▶ **WORK INSTRUCTIONS**
The data beneath this task has to be reprinted character for character.

(Pixel coordinate grounding data)
※ ※ ※

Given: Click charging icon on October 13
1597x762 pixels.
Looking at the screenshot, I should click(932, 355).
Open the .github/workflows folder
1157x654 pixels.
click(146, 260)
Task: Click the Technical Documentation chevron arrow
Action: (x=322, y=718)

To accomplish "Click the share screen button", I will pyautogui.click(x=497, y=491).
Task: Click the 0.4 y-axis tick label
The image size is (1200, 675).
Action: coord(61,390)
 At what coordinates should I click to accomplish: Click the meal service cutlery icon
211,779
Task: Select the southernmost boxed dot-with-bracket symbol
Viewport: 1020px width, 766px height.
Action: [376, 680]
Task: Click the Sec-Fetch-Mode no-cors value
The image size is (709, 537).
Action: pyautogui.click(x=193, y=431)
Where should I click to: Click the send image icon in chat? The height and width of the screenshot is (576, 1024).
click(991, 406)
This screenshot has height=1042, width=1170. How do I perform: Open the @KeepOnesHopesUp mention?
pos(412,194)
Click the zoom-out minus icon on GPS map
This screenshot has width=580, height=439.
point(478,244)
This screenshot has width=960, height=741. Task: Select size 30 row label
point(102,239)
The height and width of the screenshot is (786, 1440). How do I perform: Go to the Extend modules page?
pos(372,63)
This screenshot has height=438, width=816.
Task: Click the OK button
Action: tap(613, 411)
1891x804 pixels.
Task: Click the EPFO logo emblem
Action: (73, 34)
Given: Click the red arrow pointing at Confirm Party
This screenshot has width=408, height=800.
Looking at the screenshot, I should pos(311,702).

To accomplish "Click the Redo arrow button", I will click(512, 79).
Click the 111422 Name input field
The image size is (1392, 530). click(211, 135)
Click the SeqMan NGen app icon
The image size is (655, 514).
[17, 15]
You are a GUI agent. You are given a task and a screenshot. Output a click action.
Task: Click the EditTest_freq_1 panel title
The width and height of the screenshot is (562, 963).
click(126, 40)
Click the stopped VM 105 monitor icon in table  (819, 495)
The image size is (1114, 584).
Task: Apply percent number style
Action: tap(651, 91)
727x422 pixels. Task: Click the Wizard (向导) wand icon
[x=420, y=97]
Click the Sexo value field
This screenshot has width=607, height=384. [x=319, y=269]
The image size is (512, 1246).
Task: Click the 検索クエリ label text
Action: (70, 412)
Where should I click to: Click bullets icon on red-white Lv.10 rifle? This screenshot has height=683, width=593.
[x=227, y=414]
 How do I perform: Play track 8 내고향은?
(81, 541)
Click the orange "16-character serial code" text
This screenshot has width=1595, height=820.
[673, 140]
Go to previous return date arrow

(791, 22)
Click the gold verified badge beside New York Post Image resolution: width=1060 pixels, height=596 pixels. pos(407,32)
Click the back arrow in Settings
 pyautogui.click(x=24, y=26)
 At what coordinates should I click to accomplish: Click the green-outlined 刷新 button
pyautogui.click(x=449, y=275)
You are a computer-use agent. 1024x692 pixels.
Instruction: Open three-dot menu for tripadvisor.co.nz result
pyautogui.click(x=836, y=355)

※ ※ ※

▶ **REPLY TO THE EXERCISE**
Given: Click charging icon on October 13
1597x762 pixels.
Looking at the screenshot, I should click(932, 355).
Open the .github/workflows folder
1157x654 pixels.
click(146, 260)
Task: Click the Technical Documentation chevron arrow
Action: (x=322, y=718)

To accomplish "Click the share screen button", I will pyautogui.click(x=497, y=491).
Task: Click the 0.4 y-axis tick label
The image size is (1200, 675).
Action: coord(61,390)
 At what coordinates should I click to accomplish: Click the meal service cutlery icon
211,779
Task: Select the southernmost boxed dot-with-bracket symbol
Viewport: 1020px width, 766px height.
Action: [376, 680]
Task: Click the Sec-Fetch-Mode no-cors value
The image size is (709, 537).
Action: pyautogui.click(x=193, y=431)
Where should I click to: Click the send image icon in chat? The height and width of the screenshot is (576, 1024).
click(991, 406)
This screenshot has height=1042, width=1170. How do I perform: Open the @KeepOnesHopesUp mention?
pos(412,194)
Click the zoom-out minus icon on GPS map
This screenshot has width=580, height=439.
point(478,244)
This screenshot has width=960, height=741. Task: Select size 30 row label
point(102,239)
The height and width of the screenshot is (786, 1440). How do I perform: Go to the Extend modules page?
pos(372,63)
This screenshot has height=438, width=816.
Task: Click the OK button
Action: tap(613, 411)
1891x804 pixels.
Task: Click the EPFO logo emblem
Action: (73, 34)
Given: Click the red arrow pointing at Confirm Party
This screenshot has width=408, height=800.
Looking at the screenshot, I should pos(311,702).

To accomplish "Click the Redo arrow button", I will click(512, 79).
Click the 111422 Name input field
The image size is (1392, 530). click(211, 135)
Click the SeqMan NGen app icon
The image size is (655, 514).
[17, 15]
You are a GUI agent. You are given a task and a screenshot. Output a click action.
Task: Click the EditTest_freq_1 panel title
The width and height of the screenshot is (562, 963).
click(126, 40)
Click the stopped VM 105 monitor icon in table  (819, 495)
The image size is (1114, 584).
Task: Apply percent number style
Action: tap(651, 91)
727x422 pixels. Task: Click the Wizard (向导) wand icon
[x=420, y=97]
Click the Sexo value field
This screenshot has width=607, height=384. [x=319, y=269]
The image size is (512, 1246).
Task: Click the 検索クエリ label text
Action: (70, 412)
Where should I click to: Click bullets icon on red-white Lv.10 rifle? This screenshot has height=683, width=593.
[x=227, y=414]
 How do I perform: Play track 8 내고향은?
(81, 541)
Click the orange "16-character serial code" text
This screenshot has width=1595, height=820.
[673, 140]
Go to previous return date arrow

(791, 22)
Click the gold verified badge beside New York Post Image resolution: width=1060 pixels, height=596 pixels. pos(407,32)
Click the back arrow in Settings
 pyautogui.click(x=24, y=26)
 At what coordinates should I click to accomplish: Click the green-outlined 刷新 button
pyautogui.click(x=449, y=275)
You are a computer-use agent. 1024x692 pixels.
Instruction: Open three-dot menu for tripadvisor.co.nz result
pyautogui.click(x=836, y=355)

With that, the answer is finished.